> _Instructions for the task_: Would you return, word for word, the lines running from the one with "You are a computer-use agent." to the final line of the listing below, pictures omitted?

> _Records supplied_:
****************
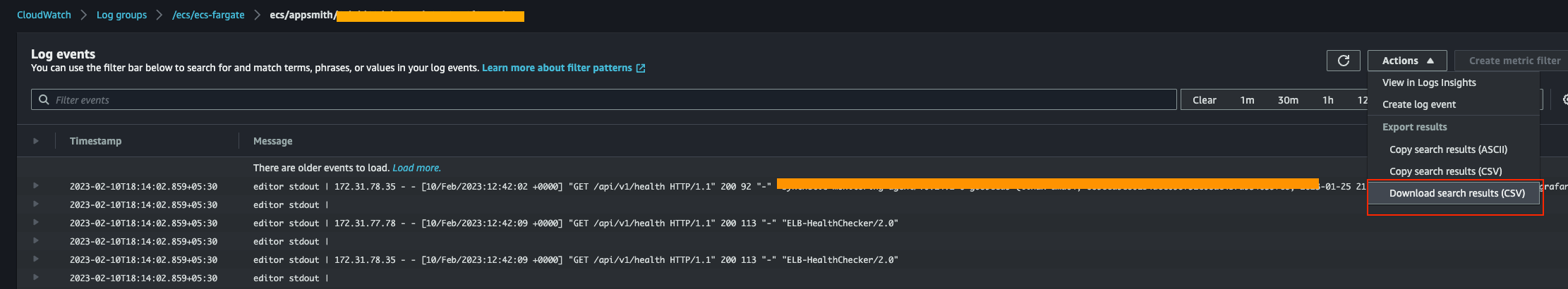Image resolution: width=1568 pixels, height=289 pixels.
Task: Open the /ecs/ecs-fargate breadcrumb link
Action: 208,15
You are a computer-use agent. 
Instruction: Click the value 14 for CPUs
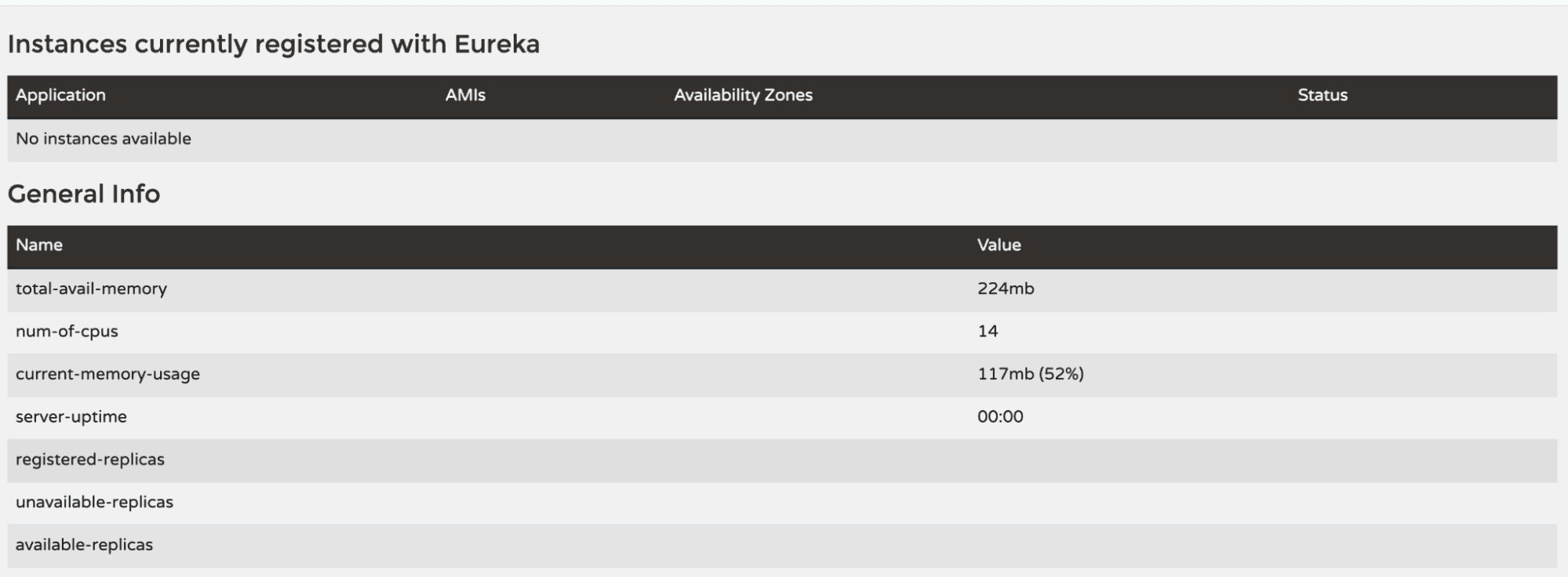pos(988,332)
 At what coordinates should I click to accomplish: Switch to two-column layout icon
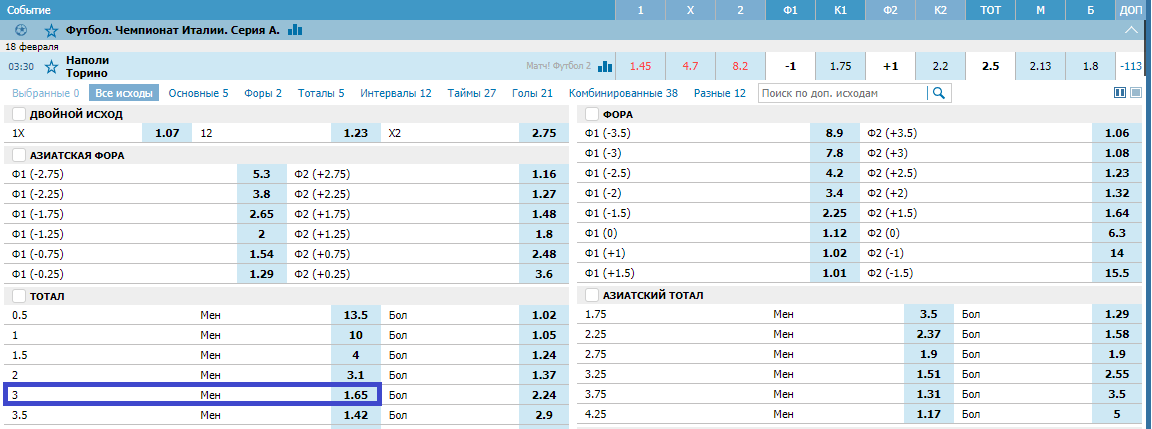(x=1120, y=93)
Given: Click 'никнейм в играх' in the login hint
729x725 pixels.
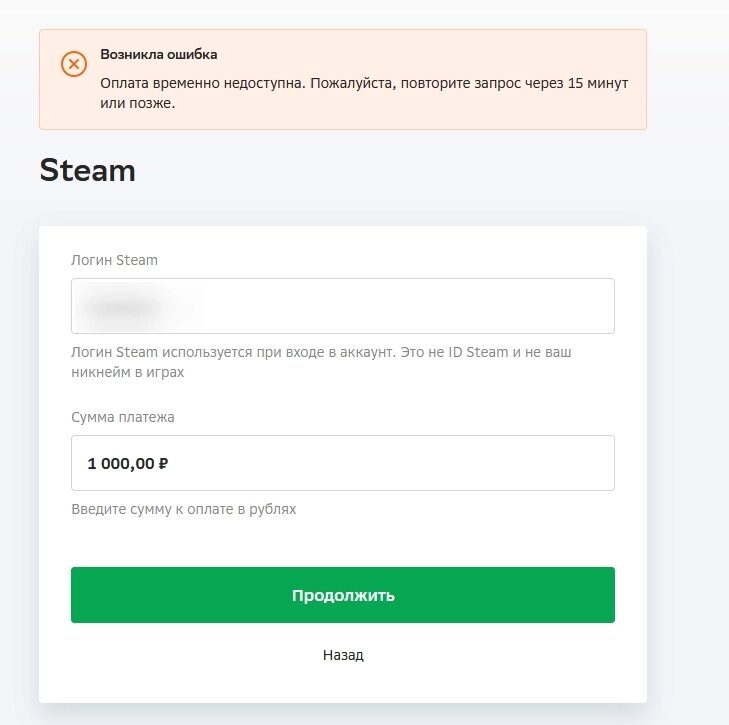Looking at the screenshot, I should coord(128,372).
****************
> _Solution to this problem_:
You are a computer-use agent. 
Instruction: Click the value 14 for CPUs
pos(988,332)
 At what coordinates should I click to accomplish: Switch to two-column layout icon
(x=1120, y=93)
Given: Click 'никнейм в играх' in the login hint
729x725 pixels.
Looking at the screenshot, I should coord(128,372).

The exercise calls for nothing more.